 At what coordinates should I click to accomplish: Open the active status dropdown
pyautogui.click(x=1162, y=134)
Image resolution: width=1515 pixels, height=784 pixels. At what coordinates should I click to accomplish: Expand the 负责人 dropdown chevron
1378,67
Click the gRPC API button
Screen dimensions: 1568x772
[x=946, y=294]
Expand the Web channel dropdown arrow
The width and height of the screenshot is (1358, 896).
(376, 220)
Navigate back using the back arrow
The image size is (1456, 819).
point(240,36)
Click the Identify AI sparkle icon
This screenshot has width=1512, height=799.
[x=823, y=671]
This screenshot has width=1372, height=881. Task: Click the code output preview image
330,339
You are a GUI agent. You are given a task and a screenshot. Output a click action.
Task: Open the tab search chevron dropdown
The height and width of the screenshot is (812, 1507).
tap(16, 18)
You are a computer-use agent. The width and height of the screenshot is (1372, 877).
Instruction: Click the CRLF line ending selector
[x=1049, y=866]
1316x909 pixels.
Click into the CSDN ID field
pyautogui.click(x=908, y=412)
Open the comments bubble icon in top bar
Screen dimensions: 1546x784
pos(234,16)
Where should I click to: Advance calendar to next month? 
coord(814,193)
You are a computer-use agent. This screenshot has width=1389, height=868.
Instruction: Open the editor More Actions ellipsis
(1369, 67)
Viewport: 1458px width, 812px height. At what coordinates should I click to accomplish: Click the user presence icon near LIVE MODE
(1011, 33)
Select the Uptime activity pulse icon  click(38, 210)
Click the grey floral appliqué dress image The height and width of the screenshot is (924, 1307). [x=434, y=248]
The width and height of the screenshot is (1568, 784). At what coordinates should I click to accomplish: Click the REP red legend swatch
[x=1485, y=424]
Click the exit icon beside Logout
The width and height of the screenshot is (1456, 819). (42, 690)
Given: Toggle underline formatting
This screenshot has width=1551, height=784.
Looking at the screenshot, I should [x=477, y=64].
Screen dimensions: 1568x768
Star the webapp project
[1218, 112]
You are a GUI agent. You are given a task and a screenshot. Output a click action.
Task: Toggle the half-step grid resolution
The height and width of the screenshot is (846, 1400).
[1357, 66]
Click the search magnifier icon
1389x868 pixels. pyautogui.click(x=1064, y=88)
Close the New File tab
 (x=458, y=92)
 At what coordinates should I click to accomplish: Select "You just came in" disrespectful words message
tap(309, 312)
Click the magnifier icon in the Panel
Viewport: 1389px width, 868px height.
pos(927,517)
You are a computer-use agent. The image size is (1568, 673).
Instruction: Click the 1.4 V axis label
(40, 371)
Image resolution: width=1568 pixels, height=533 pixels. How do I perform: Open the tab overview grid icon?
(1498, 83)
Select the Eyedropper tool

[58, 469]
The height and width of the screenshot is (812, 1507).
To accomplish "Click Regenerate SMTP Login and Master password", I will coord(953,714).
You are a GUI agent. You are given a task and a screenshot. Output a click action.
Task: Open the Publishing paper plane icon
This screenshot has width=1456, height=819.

◆ **Exercise objective**
Pick from the records each line that contains the word "Toggle" and show it.

◆ **Exercise output**
Given: Toggle underline formatting
Task: Toggle the half-step grid resolution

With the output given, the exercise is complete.